Draco dejó el plato encima de la repisa y se puso de pié. Se acercó a la puerta y se dio cuenta de que las barras de hierro aún estaban desvanecidas de la apertura.

―Así que, —empezó cuidadosamente —¿hay alguna razón especial por la que oliera huevos fritos cuando mi desayuno consisten en piedra y barro?

Los ojos de Davies eran casi negros en la escasa luz de las antorchas de fuera.
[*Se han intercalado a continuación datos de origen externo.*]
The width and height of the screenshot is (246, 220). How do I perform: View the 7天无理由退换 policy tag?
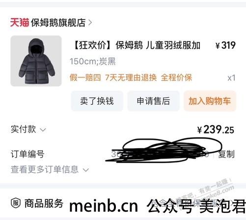[131, 78]
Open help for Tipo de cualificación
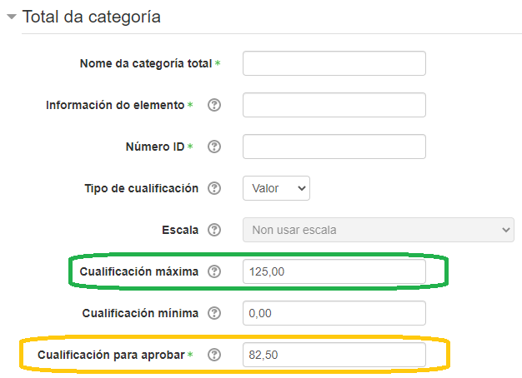Screen dimensions: 522x378 [214, 188]
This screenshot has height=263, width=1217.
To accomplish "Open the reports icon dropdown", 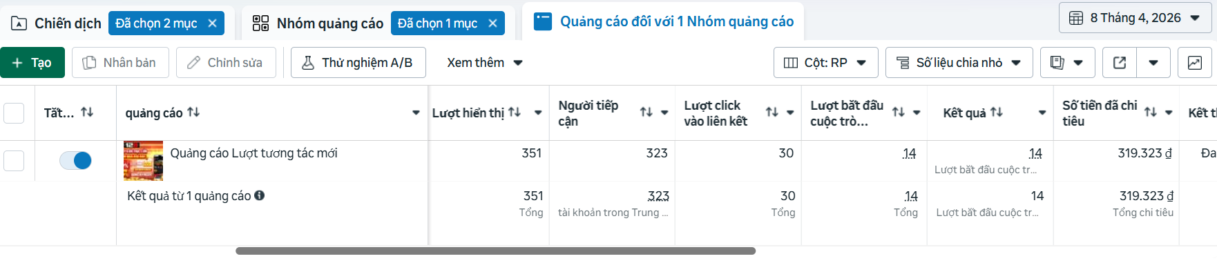I will click(x=1067, y=63).
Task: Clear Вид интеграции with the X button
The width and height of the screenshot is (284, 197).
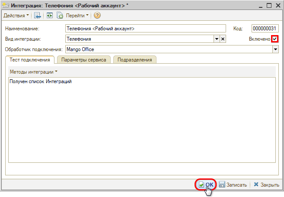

Fijó su mirada en Draco y sonrió; la expresión le daba un aspecto infantil, lucía casi tímido.

—Sí, —dijo. —Hay una razón muy especial para eso —sus ojos no abandonaron los de Draco mientras hablaba. —¿Te gustaría saber cuál?
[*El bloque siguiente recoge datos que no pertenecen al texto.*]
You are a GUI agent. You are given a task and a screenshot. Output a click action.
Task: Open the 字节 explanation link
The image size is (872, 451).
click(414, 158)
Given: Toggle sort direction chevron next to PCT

Draco estaba tan cerca de la puerta ahora que veía pequeños reflejos de sí mismo en los ojos de Davies. Pensó que lucía confundido. También sintió un miedo sin nombre acechando los límites de su mente, y la celda de repente parecía demasiado caliente a pesar del frío en la espalda de Draco.

—Por supuesto que me gustaría saberlo, —se oyó decir a sí mismo. —¿Por qué si no habría preguntado?. —Una parte de su mente estaba gritando que realmente no quería saberlo, pero era demasiado tarde para retractarse.

—Soy el guardia residente de este bloque de celdas, —dijo Davies, una lenta sonrisa expandiéndose en su rostro. —No tengo tiempo libre excepto en Navidades, y eso sólo son dos días. Puedo llegar a sentirme tan solo como todos vosotros.

Draco parpadeó. ¿Davies estaba solo?

—Solo. —No se había dado cuenta de que lo había dicho en voz alta hasta que Davies se rió entre dientes.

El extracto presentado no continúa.